Jerman sedang menyusun rencana revolusioner di mana anak-anak akan mulai menabung untuk masa pensiun mereka sejak usia enam tahun. Kebijakan 'pensiun dini' ini akan memberikan alokasi dana sebesar 10 euro setiap bulan kepada anak-anak usia sekolah, mulai dari sekolah dasar hingga mereka berusia 18 tahun. Selama 12 tahun, dana ini akan terkumpul hingga 1.440 euro per anak, belum termasuk potensi keuntungan dari investasi. Tujuannya adalah tidak hanya mempersiapkan masa depan finansial generasi muda, tetapi juga menumbuhkan pemahaman literasi keuangan sejak dini, termasuk pentingnya menabung dan berinvestasi.
Meskipun ide ini terlihat menarik, beberapa detail penting masih belum jelas. Pemerintah belum merinci bagaimana dana tersebut akan diinvestasikan dan siapa yang akan bertanggung jawab mengelolanya. Para ekonom, seperti Johannes Geyer dari DIW Berlin dan Christoph Schmidt dari RWI Leibniz Institute, mengungkapkan keraguan mereka terhadap dampak nyata dari program ini. Mereka berpendapat bahwa program ini lebih bersifat simbolis dan mungkin tidak secara efektif meningkatkan literasi keuangan jika anak-anak tidak terlibat langsung dalam pengambilan keputusan investasi. Selain itu, mereka menggarisbawahi bahwa inti dari menabung adalah disiplin diri, sebuah konsep yang mungkin hilang jika dana diberikan secara pasif. Schmidt bahkan menyarankan agar dana tersebut lebih baik dialokasikan untuk memperkuat sistem pendidikan.

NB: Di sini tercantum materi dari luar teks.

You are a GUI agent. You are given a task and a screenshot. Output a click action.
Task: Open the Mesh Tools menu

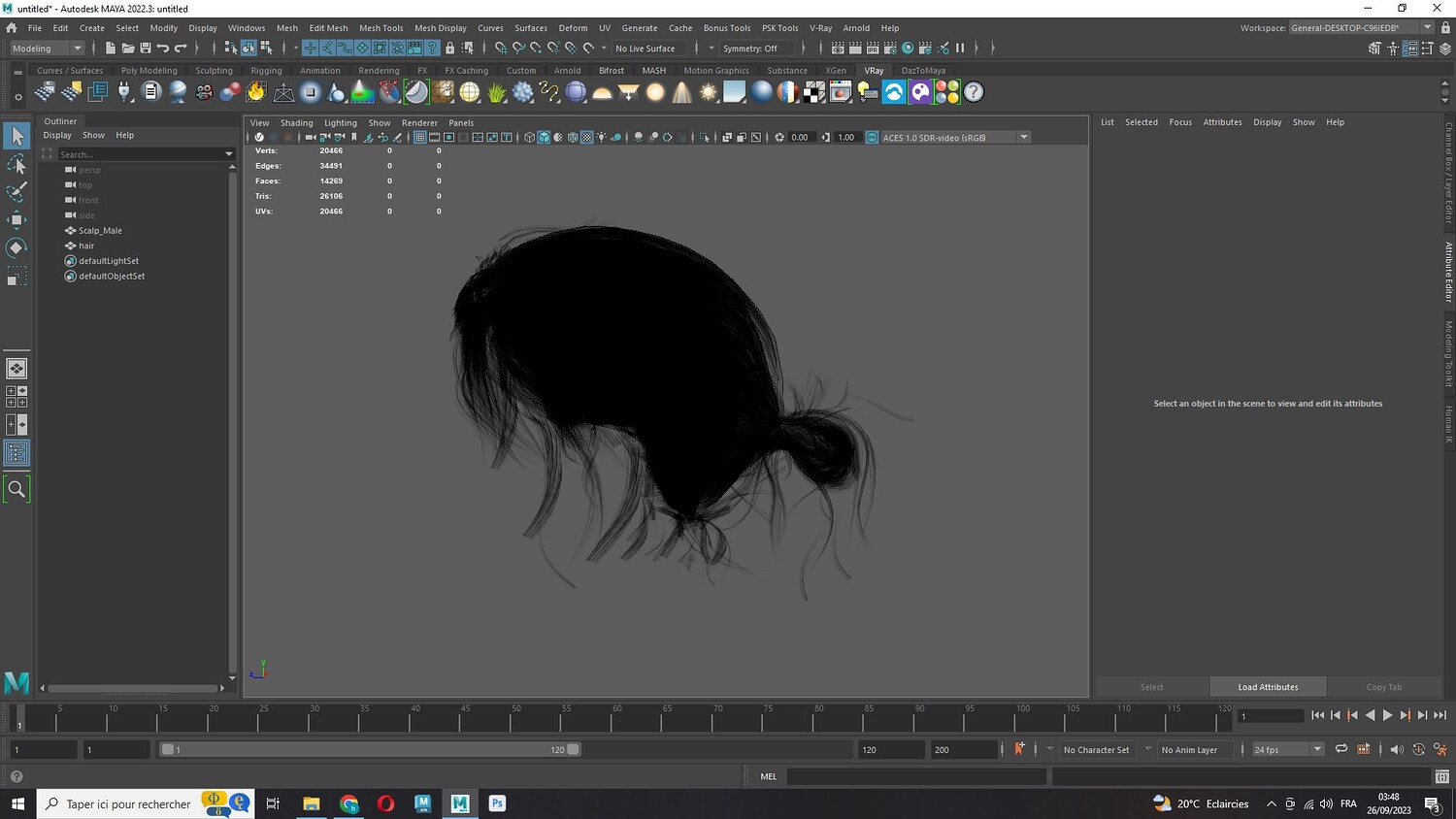click(x=381, y=28)
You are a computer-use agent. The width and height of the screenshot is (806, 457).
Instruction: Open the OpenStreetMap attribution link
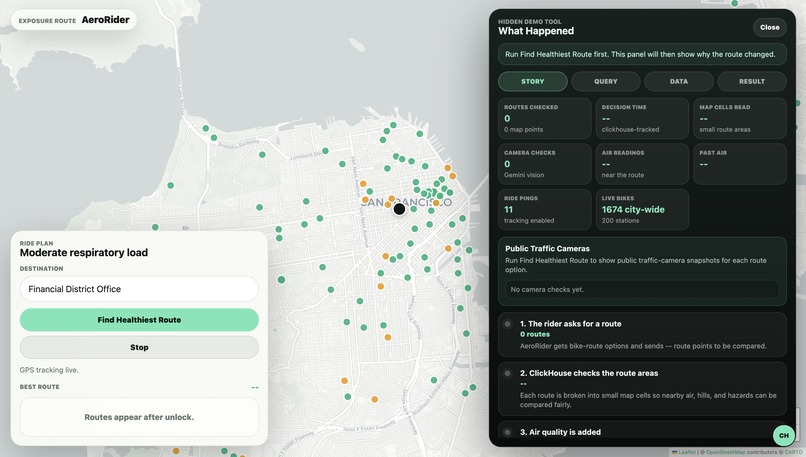click(x=725, y=452)
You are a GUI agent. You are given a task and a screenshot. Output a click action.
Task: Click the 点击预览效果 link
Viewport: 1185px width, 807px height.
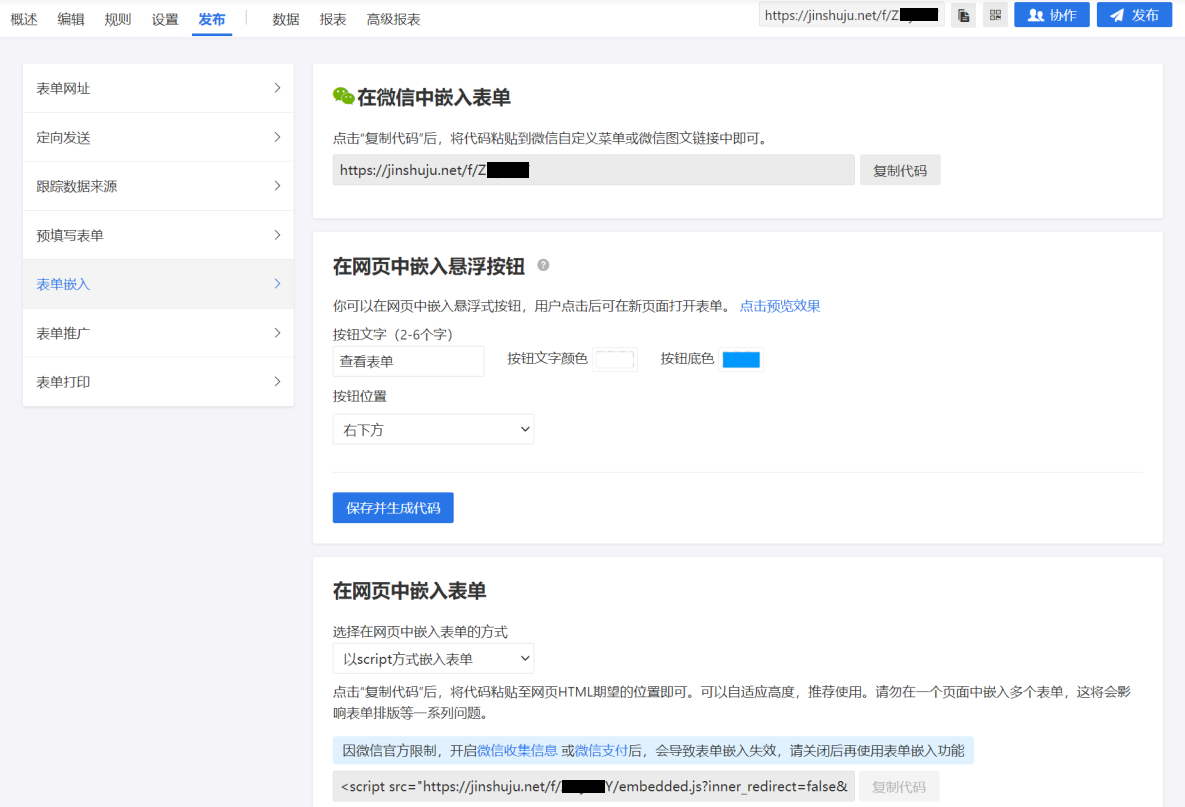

Inisiatif ini mencerminkan visi jauh ke depan dalam mempersiapkan generasi muda menghadapi masa depan finansial yang lebih baik. Dengan mengenalkan konsep tabungan dan investasi sejak usia dini, diharapkan mereka dapat mengembangkan kebiasaan finansial yang sehat dan memiliki kesadaran akan pentingnya perencanaan jangka panjang. Ini adalah langkah berani yang mendorong kita semua untuk berpikir tentang bagaimana kita dapat membangun fondasi yang kokoh bagi masa depan yang sejahtera, tidak hanya secara individu tetapi juga sebagai masyarakat.